Die Funkchips, die das berührungslose und automatische Identifizieren von Gegenständen ermöglichen, sind überall auf dem Vormarsch und lösen den bisher üblichen Strichcode ab. Nach Handel und Logistik nutzen neuerdings Produktionsbetriebe die Vorteile der Technik. Weltweit zieht die Nachfrage deshalb auch kräftig an. Laut einer aktuellen Studie der Deutschen Bank Research werden die Umsätze bis zum Jahr 2010 auf 22 Milliarden Euro steigen - gegenüber 1,5 Milliarden 2004.

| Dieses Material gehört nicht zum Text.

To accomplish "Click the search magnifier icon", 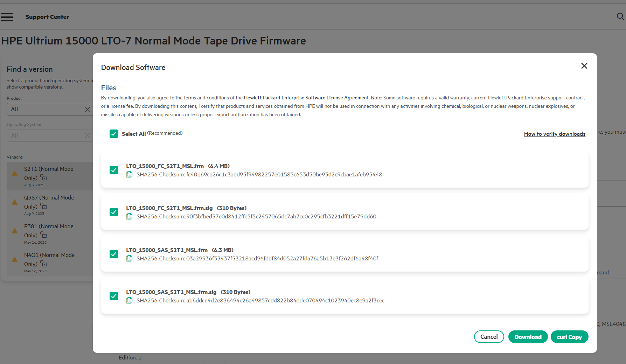I will click(x=620, y=16).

Honda nutzt die Technik, um im italienischen Atessa eine "gläserne" Motorradfertigung aufzubauen. Das Ziel sind schlankere Prozesse, weniger Ausschuss und Nacharbeit sowie eine verbesserte Qualität. Der US-Technologiekonzern IBM unterstützt die Japaner bei der für Anfang Juni geplanten Umstellung.

Die funkenden Label, die allen Motorradteilen angeheftet werden, optimieren die Produktion auf mehrerlei Weise: Die Fabrikmanager wissen jederzeit, wo sich Lenker, Tanks und Motoren befinden. Das erleichtert es, die Teile genau zur rechten Zeit ans Montageband zu schleusen und die Materialbestände rechtzeitig aufzufüllen. Bei Reklamationen können sie zurückverfolgen, wann das Krad gebaut wurde und wer für mögliche Fehler verantwortlich war.